In biblical terms, evil is not a rival substance alongside God’s good creation but a disordering of what God made good. Sin is the misuse of creaturely freedom in turning from the Creator, resulting in guilt, bondage, and death.
Do not read speculative detail into texts that only imply an earlier angelic fall. Avoid using Isaiah 14 or Ezekiel 28 as if they directly narrate Satan’s origin; those passages first address historical human rulers in their own contexts. Also avoid language that makes God morally responsible for sin, while still affirming his sovereign rule over history.

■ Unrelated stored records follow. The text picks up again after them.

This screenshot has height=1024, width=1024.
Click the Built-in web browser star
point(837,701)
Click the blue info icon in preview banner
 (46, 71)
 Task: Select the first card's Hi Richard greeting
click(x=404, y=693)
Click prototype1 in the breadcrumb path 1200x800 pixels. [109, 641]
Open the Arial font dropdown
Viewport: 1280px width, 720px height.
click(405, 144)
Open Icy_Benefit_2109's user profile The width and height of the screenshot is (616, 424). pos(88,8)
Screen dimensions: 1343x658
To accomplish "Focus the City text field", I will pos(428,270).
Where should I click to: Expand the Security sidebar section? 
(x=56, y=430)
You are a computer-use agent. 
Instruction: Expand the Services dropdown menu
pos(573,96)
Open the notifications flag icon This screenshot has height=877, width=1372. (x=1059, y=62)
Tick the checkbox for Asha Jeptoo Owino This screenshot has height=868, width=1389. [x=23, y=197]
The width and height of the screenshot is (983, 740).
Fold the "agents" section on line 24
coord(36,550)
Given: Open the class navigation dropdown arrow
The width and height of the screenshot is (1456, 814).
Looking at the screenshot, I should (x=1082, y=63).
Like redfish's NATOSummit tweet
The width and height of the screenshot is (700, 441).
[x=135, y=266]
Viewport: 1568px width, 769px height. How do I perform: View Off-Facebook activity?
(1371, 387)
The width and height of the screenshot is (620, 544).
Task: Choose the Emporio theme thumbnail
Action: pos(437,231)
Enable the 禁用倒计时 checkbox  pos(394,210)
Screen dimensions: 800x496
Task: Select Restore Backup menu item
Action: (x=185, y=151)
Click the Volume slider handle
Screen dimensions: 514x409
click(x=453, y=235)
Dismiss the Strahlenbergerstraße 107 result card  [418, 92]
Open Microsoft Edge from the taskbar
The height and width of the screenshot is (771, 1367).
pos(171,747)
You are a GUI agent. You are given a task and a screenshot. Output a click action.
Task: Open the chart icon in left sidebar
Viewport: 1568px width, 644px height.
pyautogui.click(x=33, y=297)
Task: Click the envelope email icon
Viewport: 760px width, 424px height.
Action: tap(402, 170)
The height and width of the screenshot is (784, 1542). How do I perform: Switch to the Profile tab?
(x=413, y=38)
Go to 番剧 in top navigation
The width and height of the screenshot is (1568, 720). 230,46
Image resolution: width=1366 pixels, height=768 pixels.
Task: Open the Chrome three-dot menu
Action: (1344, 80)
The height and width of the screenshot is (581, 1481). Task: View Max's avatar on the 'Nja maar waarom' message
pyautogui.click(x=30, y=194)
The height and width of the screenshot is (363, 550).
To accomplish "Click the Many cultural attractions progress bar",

Most evangelical readers distinguish between the first entrance of sin into the angelic realm and its entrance into the human race through Adam. Christians differ on whether to emphasize inherited guilt, inherited corruption, or both, but orthodox views agree that Adam’s sin had real consequences for all humanity and that God remains holy.
God is not the author of sin; Adam’s disobedience is historically decisive; human beings are morally responsible for their own sin; any account of Satan’s fall must remain subordinate to explicit Scripture; the doctrine must never be used to deny God’s goodness or human accountability.
The doctrine helps believers understand why people need redemption, why death and corruption are universal, and why salvation must come by grace rather than human effort. It also encourages humility, vigilance against temptation, and gratitude for Christ’s obedience and victory over sin.